Selected passage —

○ ○ ○ ○ ○

While using the cache may improve memory latency, it may not always result in the required improvement for the time taken to fetch data due to the way caches are organized and traversed. For example, direct-mapped caches that are the same size usually have a higher miss rate than fully associative caches. This may also depend on the benchmark of the computer testing the processor and on the pattern of instructions. But using a fully associative cache may result in more power consumption, as it has to search the whole cache every time. Due to this, the trade-off between power consumption (and associated heat) and the size of the cache becomes critical in the cache design.[13]

Evolution edit

 
Cache hierarchy for up to L3 level of cache and main memory with on-chip L1

In the case of a cache miss, the purpose of using such a structure will be rendered useless and the computer will have to go to the main memory to fetch the required data. However, with a multiple-level cache, if the computer misses the cache closest to the processor (level-one cache or L1) it will then search through the next-closest level(s) of cache and go to main memory only if these methods fail. The general trend is to keep the L1 cache small and at a distance of 1–2 CPU clock cycles from the processor, with the lower levels of caches increasing in size to store more data than L1, hence being more distant but with a lower miss rate. This results in a better AAT.[15] The number of cache levels can be designed by architects according to their requirements after checking for trade-offs between cost, AATs, and size.[16][17]

Performance gains edit

With the technology-scaling that allowed memory systems able to be accommodated on a single chip, most modern day processors have up to three or four cache levels.[18] The reduction in the AAT can be understood by this example, where the computer checks AAT for different configurations up to L3 caches.

Example: main memory = 50 ns, L1 = 1 ns with 10% miss rate, L2 = 5 ns with 1% miss rate, L3 = 10 ns with 0.2% miss rate.

  • No cache, AAT = 50 ns
  • L1 cache, AAT = 1 ns + (0.1 × 50 ns) = 6 ns
  • L1–2 caches, AAT = 1 ns + (0.1 × [5 ns + (0.01 × 50 ns)]) = 1.55 ns
  • L1–3 caches, AAT = 1 ns + (0.1 × [5 ns + (0.01 × [10 ns + (0.002 × 50 ns)])]) = 1.5101 ns

Disadvantages edit

  • Cache memory comes at an increased marginal cost than main memory and thus can increase the cost of the overall system.[19]
  • Cached data is stored only so long as power is provided to the cache.

○ ○ ○ ○ ○

Data block —
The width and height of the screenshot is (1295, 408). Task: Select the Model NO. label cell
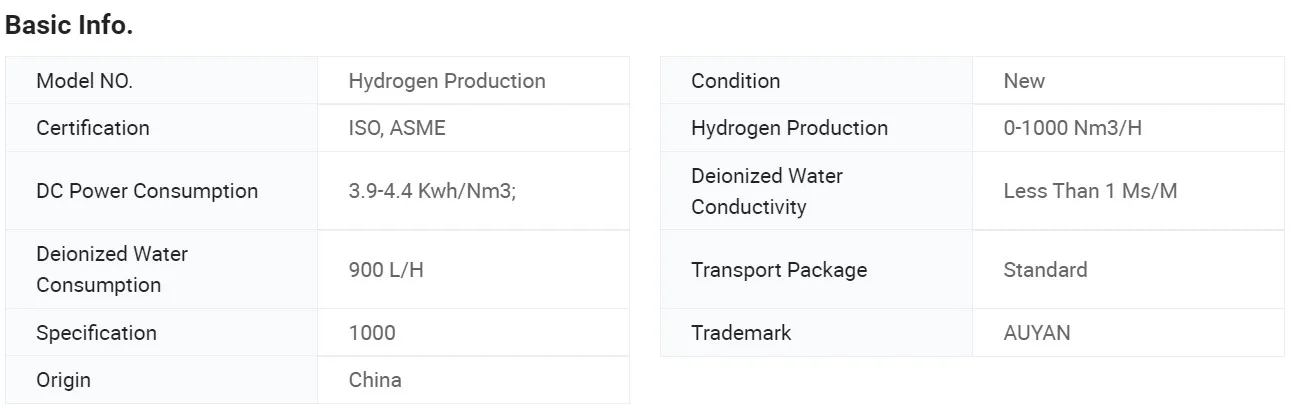tap(84, 81)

○ ○ ○ ○ ○

Jobs —
a) Swap "technology-scaling" for "process shrinking" in the cache passage from "With the technology-scaling" to "0.2% miss rate.".
b) Turn the paragraph of the cache passage that opens with "In the case of a cache miss" into a bulleted list that keeps its main facts.

Answers to the problems —
a)
With the process shrinking that allowed memory systems able to be accommodated on a single chip, most modern day processors have up to three or four cache levels.[18] The reduction in the AAT can be understood by this example, where the computer checks AAT for different configurations up to L3 caches.

Example: main memory = 50 ns, L1 = 1 ns with 10% miss rate, L2 = 5 ns with 1% miss rate, L3 = 10 ns with 0.2% miss rate.

b)
- On a cache miss, the cache structure is useless, and the computer must fetch the data from main memory.
- With a multiple-level cache, a miss in the level-one (L1) cache closest to the processor leads to a search of the next-closest level(s). Main memory is used only if those also fail.
- L1 is generally kept small and 1–2 CPU clock cycles from the processor.
- Lower levels are larger and hold more data than L1. They are more distant but have a lower miss rate.
- This results in a better AAT.
- Architects can choose the number of cache levels after weighing trade-offs between cost, AATs, and size.